Standing beside the freshly unveiled monuments, Clark Swanson could barely contain his emotions. After decades of planning that culminated in a whirlwind of activity over the summer, his dream to complete a permanent memorial to honor veterans like himself had finally come to fruition. And on a summer-like October 9 evening, he was surrounded by a couple hundred community members who wanted to share in this momentous occasion.
Unable to hold it in any longer - even after a hug from his wife Annette, who has been with him this whole journey - Swanson stepped back to the podium, interrupting the final moments of the proceedings to deliver one last impromptu message to the masses in attendance.
“I can’t thank the people who were involved in this and who came out tonight to enjoy this park, which has a special, special meaning to me,” he said. “And I hope we can continue to fill these walls and make this (park) the greatest we can make it.”
But this night wasn’t about Swanson, nor his story, which has been told countless times, including possibly one final time by former Isanti County Veteran’s Services Director and park committee member Jim Rostberg at the beginning of the ceremony. Rather, this ceremony was to honor all veterans, whether deceased or alive, having served in action or during peacetime. In addition, the ceremony was to honor a community that came together to make Swanson’s dream a reality.
“In less than four months, this site transformed from an empty, grassy lot to what you see today,” Rostberg opened the ceremony saying. “A lot of thanks goes to many people for making this vision come true.”
“Welcome to our beautiful park,” Swanson said during his prepared speech. “I call it ‘our park’ because that is what it is. It is meant for me, you, and everyone here. We worked hard to make it a special place that has meaning to everyone.”

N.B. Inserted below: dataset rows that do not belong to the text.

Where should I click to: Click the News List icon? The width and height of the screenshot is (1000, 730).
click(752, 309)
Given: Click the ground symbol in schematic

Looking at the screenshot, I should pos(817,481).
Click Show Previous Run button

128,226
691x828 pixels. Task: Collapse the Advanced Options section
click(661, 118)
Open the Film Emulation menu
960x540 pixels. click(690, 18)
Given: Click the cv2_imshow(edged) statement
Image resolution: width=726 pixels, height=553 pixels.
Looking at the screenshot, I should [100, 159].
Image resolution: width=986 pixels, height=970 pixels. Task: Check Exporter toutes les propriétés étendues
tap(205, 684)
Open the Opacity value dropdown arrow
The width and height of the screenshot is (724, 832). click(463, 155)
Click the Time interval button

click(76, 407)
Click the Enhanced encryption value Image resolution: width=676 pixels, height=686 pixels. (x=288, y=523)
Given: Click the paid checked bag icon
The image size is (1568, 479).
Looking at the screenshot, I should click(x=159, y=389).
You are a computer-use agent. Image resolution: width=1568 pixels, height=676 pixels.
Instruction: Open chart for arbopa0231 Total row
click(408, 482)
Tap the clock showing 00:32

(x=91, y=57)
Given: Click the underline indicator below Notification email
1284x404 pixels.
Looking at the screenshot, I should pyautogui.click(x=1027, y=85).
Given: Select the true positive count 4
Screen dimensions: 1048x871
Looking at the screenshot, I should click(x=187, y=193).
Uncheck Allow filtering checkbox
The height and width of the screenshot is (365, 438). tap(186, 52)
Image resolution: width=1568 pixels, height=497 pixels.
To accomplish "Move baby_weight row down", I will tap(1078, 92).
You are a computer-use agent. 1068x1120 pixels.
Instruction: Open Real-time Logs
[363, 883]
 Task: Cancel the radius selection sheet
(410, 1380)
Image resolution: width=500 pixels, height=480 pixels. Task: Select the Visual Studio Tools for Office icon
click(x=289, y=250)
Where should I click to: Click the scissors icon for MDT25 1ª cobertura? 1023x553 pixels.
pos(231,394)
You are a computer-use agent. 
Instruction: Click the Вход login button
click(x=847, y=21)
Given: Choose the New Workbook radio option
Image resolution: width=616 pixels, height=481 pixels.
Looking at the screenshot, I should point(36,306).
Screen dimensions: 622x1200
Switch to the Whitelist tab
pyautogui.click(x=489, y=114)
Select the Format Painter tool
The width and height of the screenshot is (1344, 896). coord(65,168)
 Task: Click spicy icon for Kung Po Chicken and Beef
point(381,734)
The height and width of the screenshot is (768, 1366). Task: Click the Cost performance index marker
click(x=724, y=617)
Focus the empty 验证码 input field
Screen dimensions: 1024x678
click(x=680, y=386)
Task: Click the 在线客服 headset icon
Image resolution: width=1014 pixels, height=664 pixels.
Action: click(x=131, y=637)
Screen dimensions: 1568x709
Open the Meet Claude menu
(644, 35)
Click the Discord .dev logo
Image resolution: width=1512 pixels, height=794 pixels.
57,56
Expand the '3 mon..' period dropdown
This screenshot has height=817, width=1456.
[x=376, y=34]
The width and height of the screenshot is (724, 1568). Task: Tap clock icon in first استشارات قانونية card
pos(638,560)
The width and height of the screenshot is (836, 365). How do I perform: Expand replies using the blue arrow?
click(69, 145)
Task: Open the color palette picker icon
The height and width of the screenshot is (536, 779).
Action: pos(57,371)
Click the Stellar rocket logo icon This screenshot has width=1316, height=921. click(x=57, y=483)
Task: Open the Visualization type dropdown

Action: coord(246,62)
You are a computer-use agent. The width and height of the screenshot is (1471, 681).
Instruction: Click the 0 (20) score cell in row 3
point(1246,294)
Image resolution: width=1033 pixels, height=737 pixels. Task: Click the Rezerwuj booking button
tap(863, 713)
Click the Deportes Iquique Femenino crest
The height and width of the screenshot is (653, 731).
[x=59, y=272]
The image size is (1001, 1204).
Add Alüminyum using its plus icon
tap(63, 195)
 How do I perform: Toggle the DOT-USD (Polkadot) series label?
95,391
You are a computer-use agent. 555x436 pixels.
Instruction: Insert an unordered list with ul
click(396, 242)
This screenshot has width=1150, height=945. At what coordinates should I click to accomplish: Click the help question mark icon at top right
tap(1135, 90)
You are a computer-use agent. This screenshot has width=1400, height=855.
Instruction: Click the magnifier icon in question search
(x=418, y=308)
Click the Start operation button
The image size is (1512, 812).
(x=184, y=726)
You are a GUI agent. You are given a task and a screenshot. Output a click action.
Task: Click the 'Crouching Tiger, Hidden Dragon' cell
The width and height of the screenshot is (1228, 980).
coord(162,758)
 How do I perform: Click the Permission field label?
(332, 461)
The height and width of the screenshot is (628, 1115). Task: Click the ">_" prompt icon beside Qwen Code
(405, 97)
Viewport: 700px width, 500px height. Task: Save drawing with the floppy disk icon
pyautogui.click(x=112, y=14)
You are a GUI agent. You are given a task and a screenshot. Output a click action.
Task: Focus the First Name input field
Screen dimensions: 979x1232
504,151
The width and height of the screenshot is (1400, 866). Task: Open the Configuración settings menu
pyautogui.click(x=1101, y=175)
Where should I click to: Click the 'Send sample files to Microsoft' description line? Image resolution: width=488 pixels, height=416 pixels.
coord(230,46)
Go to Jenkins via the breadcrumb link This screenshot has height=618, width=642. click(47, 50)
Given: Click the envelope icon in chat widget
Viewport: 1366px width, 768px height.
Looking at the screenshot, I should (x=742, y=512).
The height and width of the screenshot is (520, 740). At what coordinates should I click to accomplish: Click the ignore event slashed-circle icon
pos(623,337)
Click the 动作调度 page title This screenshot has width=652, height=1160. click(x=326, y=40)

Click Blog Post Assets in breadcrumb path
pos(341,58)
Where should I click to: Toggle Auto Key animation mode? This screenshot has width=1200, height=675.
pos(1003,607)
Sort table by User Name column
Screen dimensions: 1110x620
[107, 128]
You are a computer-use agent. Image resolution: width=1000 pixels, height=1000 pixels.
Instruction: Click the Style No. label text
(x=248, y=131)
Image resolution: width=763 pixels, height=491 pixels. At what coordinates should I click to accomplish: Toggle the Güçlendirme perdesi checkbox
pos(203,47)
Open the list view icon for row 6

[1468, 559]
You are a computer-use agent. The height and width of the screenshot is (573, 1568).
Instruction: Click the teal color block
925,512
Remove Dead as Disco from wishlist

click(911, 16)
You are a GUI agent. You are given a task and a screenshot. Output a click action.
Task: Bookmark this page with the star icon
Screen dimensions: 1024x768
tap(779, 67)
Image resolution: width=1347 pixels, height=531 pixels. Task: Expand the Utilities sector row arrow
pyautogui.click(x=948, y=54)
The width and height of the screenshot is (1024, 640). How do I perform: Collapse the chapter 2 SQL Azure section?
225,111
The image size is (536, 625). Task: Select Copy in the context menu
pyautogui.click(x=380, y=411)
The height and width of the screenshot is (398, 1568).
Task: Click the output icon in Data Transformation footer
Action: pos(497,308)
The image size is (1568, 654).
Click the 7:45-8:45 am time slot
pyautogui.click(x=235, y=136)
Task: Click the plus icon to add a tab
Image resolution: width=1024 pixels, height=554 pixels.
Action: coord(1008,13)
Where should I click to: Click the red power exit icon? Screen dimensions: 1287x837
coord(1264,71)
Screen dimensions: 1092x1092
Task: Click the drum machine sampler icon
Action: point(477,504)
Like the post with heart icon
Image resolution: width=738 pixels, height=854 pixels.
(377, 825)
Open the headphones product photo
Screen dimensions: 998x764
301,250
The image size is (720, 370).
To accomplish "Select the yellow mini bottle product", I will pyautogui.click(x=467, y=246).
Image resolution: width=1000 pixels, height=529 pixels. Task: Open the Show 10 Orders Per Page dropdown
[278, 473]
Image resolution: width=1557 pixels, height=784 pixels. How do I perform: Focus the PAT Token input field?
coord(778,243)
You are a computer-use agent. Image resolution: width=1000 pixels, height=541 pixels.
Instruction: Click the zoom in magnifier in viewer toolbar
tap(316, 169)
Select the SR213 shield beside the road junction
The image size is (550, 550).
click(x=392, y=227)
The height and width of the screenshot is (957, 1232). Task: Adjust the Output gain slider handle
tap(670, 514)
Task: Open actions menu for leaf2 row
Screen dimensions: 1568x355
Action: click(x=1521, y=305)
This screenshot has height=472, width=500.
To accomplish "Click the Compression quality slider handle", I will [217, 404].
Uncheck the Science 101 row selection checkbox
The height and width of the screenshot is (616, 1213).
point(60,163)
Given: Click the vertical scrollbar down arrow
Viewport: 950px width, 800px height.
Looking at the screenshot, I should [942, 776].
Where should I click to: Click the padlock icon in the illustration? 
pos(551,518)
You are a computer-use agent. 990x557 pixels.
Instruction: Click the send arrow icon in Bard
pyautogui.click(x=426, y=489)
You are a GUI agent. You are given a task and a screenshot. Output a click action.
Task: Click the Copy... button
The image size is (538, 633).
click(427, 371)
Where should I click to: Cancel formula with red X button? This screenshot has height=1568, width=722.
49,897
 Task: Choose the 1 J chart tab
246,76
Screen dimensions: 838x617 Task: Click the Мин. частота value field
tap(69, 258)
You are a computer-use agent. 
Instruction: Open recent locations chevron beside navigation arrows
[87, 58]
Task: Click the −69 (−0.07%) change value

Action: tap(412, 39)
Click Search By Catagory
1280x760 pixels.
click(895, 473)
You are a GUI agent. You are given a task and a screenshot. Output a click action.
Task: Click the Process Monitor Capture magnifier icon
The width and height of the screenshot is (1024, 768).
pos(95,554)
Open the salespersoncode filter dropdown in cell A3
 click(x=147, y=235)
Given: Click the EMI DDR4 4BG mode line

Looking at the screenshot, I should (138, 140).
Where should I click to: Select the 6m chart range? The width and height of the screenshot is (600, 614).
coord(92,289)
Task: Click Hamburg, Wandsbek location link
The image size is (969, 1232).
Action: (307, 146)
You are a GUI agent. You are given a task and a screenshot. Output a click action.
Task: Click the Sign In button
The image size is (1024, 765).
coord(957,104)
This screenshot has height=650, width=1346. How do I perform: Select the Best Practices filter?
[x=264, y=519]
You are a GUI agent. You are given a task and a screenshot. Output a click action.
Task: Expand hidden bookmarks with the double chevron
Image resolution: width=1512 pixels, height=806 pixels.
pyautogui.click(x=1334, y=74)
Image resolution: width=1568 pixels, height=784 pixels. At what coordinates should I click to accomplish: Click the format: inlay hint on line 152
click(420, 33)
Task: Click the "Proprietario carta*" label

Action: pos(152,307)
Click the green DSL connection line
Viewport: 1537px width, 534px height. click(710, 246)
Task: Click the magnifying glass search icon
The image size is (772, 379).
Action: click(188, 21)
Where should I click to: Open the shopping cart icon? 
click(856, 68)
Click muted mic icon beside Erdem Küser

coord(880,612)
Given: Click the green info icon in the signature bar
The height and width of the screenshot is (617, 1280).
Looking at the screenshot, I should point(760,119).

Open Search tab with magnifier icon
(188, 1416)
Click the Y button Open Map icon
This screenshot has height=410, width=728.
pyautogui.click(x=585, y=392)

Committee member Curt Haugen reflected on how much area business’ donations enabled the park to be completed.
“The committee had the opportunity to work with some very talented and generous people,” Haugen said. “The contractors that provided the time and talent to actually create the physical parts of the memorial. All of them donated either time, labor, or materials and equipment. Through their generosity, they saved this park tens of thousands of dollars. Enough that maybe this park wouldn’t have happened this year.”
Through a letter read by Rostberg, Isanti County Commissioner and committee member Susan Morris (who was unable to attend due to illness) relayed the story of the day the sod arrived.
“Much of the crew was 55 or older,” the letter read. “Much to our surpise, Officer Jesse Peck saw a posting on Facebook asking for help. Jesse called (Bluejacket head football coach) Shane Weibel and asked if the football team could help. Several football players and cadets from the Polaris Battalion showed up. An eight-hour job got shrunk down to two hours.
“We had many meetings like this,” Morris added. “And whether it was 4-H kids, friends, neighbors, or just some kind-hearted soul that stopped by to help, they showed up. This park is truly built by this community.”
Befitting the simplistic, but honorable park, the half-hour ceremony itself was light on speeches, but heavy on symbolism.
“We’ve been told by many people how beautiful the park is,” Swanson said. “And one of them said, ‘there is dignity in simplicity.’ And we believe we achieved that.”
“Clark felt a need - more of a calling - to build a park dedicated to those who served,” Rostberg said. “A park where visitors could rest in tranquil peace and reflect on the contributions and sacrifices of our country’s military service members.”
Following Rostberg’s introduction and an invocation by Pastor Steve Newton, the United States flag was raised by members of the Braham VFW Post 1731, featuring their oldest living member, 95-year-old Duane “Duke” Peterson.
Shortly later, the remaining six flags, which represent each of the branches of the military, were raised by representatives of the organizations that purchased the flag poles. They included Bradford Township, Rum River VFW Post #2735, Athens Township, Cambridge American Legion Post #290, First Bank & Trust, and Jeff and Kelly Lillemoen.
Finally, the three monuments were uncovered and following a benediction by Deacon Gene Kramer, those in attendance were invited to take a close look at the monuments, which was done in spades with plenty of smiles, a few shed tears, lots of pictures being taken, and a general feeling of honor and pride in what was accomplished.
According to Annette Swanson, the fourth monument is well on its way to being filled with names. Each monument can fit 90 names on it. That wall will most likely be placed in the park next spring and names will start to be added to a fifth wall.